A 2018 University of Wisconsin, Madison study on the effects of Minnesota’s 2014 minimum wage hike – which was also phased in over a number of years – offers a recent example of this. In the years immediately following Minnesota’s minimum wage hike, the study found youth employment fell by 9 percent and service industry employment overall fell by 4 percent.
Moreover, empirical evidence suggests minimum wages do not elevate low-income families, nor reduce most forms of public assistance.
The purpose of raising the minimum wage is to increase take-home pay for low-income families. So long as such an increase reduces job creation for those families, it cannot accomplish that goal.
A pro-growth alternative
Illinois is now one of just five states to mandate a minimum wage as high as $15. New Jersey became the fourth state to sign a $15 minimum wage into law Feb. 4. Illinois’ current $8.25 statewide minimum wage is in line with the national median.
The minimum wage hike will take the heaviest toll on state finances since the Pritzker administration took office, but it is not the first hit. Despite inheriting a budget deficit of $2.8 billion, Pritzker granted $100 million in pay raises to unionized state workers the day after his inauguration.
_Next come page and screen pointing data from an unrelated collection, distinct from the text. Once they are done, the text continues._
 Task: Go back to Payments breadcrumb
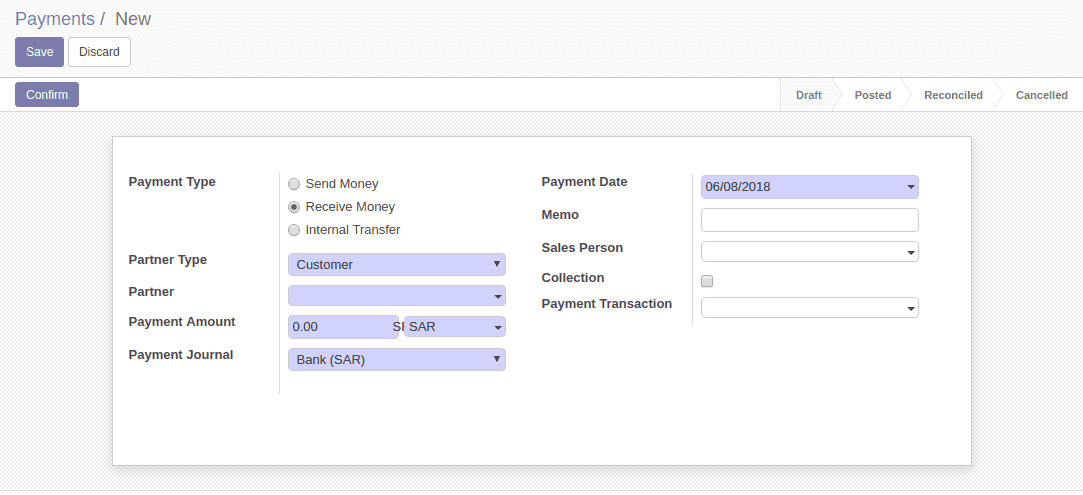click(x=55, y=19)
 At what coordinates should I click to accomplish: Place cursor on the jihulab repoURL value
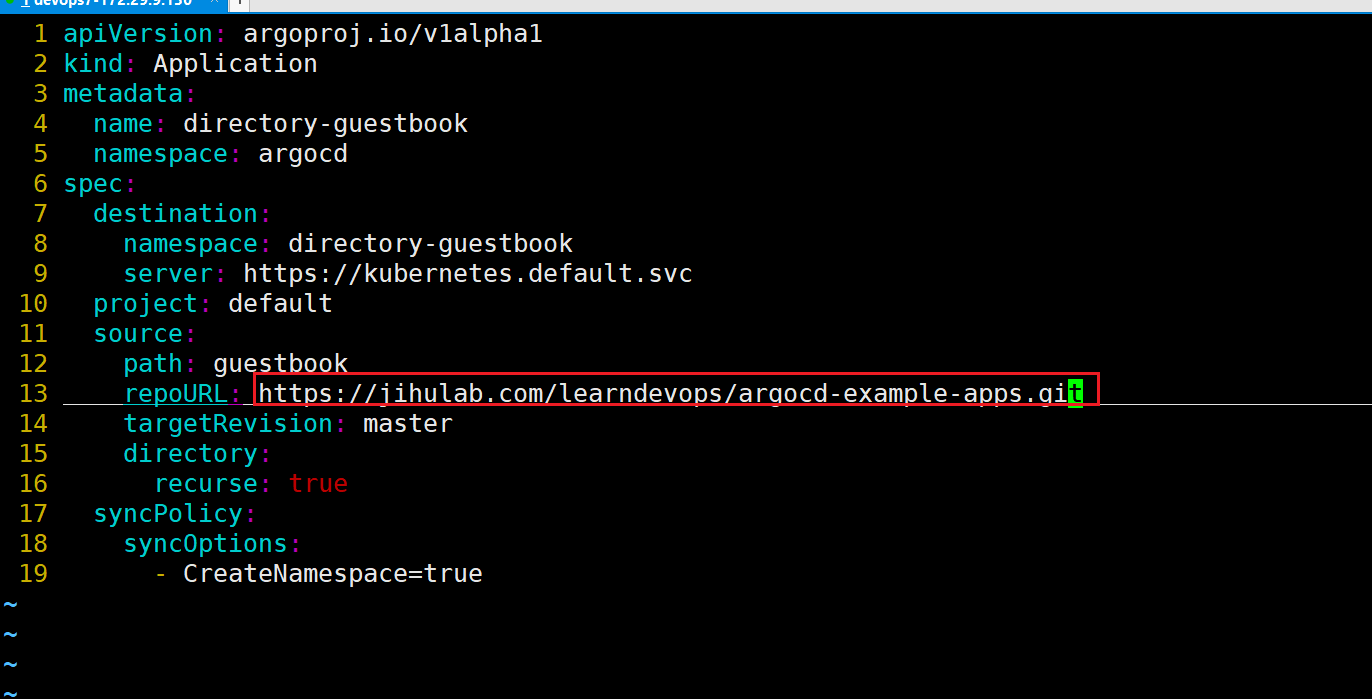[x=670, y=394]
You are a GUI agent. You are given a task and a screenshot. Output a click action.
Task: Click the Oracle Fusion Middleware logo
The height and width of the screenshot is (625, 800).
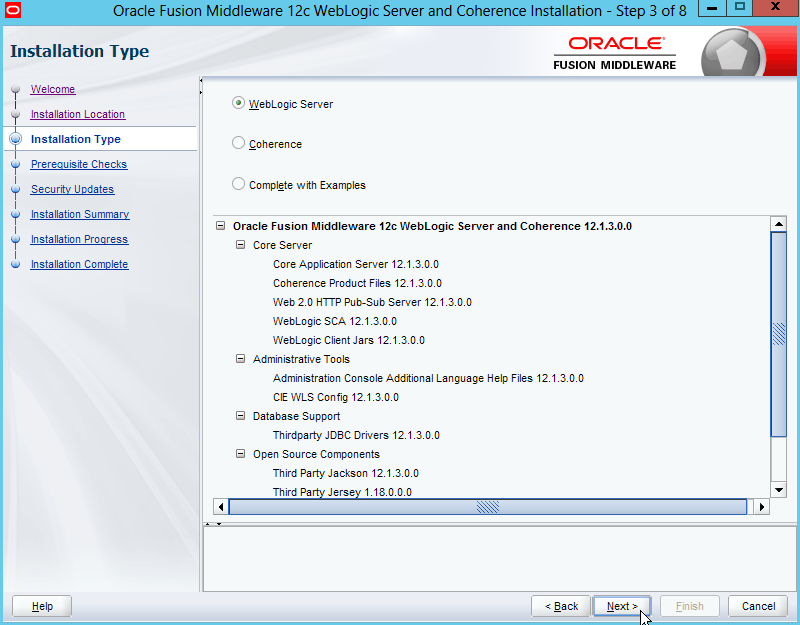614,53
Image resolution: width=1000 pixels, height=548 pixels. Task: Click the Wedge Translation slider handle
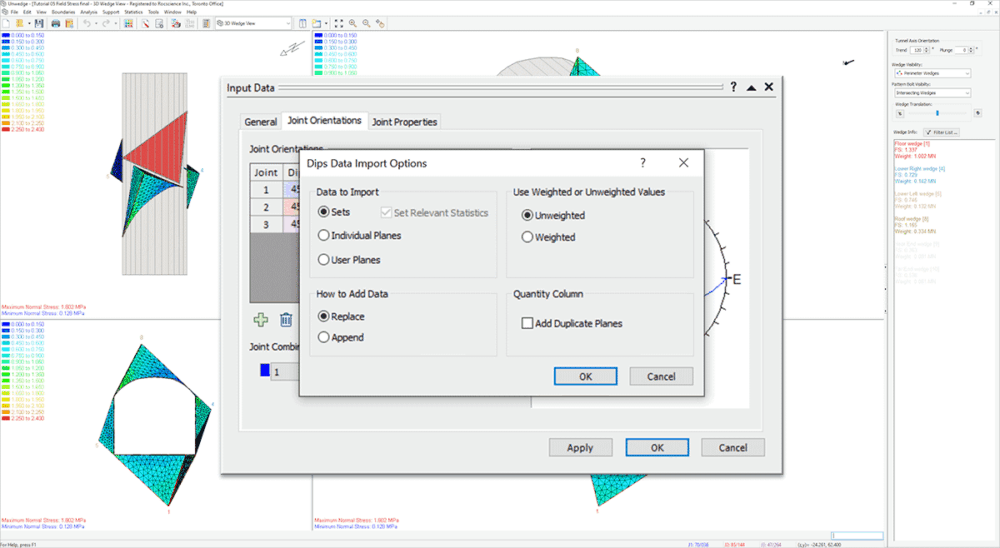coord(936,113)
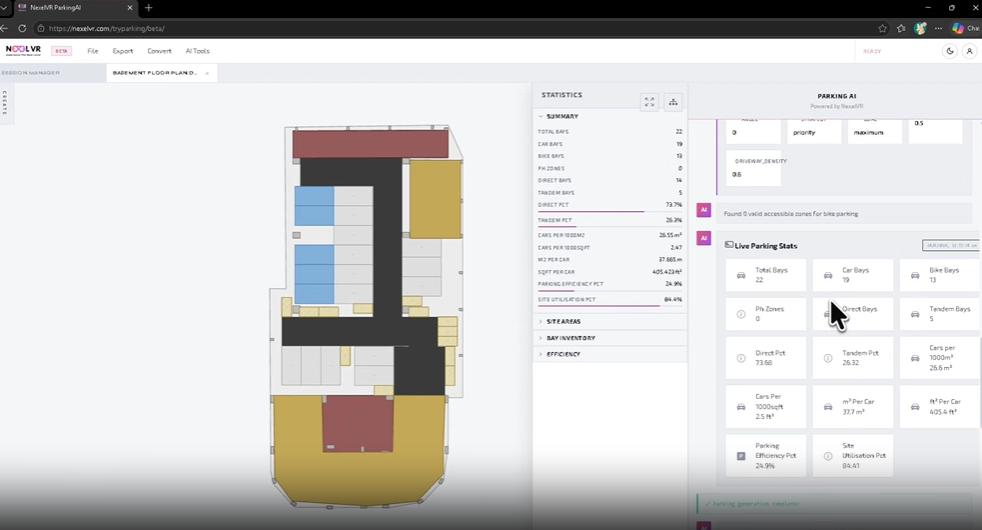
Task: Click the browser reload icon
Action: tap(22, 28)
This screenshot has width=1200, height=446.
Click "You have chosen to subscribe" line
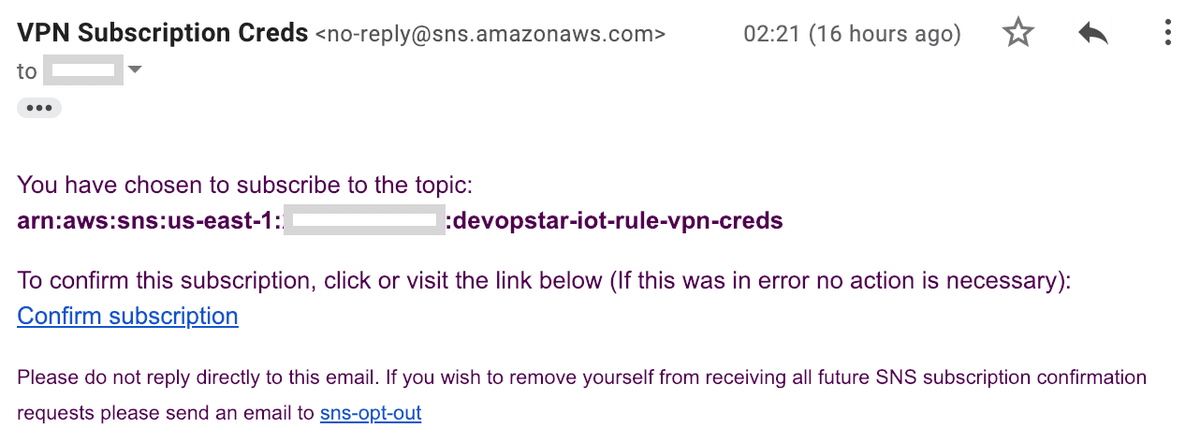244,186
Moody’s Investors Service took note of the poor budget outlook Feb. 5, reiterating the state’s need to address its massive unfunded pension liability, structural deficits and the economic consequences of its declining population.
State lawmakers’ policy failures have plunged job growth in Illinois to among the slowest in the nation. The 2011 “temporary” income tax hike cost the state $56 billion in investment, shrinking employment by 9,300 jobs, and caused output per worker to decline by $7,200. The impact of the 2017 tax hike will likely be similar.
For Illinoisans to prosper, lawmakers must confront the main source of the state’s economic plight. The Illinois Policy Institute recently unveiled a plan that would balance the state budget, pay off its debts and cut taxes in five years. The resulting economic growth would invite investment back to the state, thereby increasing the quantity and quality of jobs.
Raising the cost of doing business in Illinois is only likely to further repel investment, and further depress Illinois’ already-weak jobs climate. Those lowest on the socio-economic scale would bear the brunt of that downturn.
While raising the minimum wage is intended to help those most in need, Illinois’ lawmakers’ failure to consider its unintended consequences does not bode well for the state’s most vulnerable workers.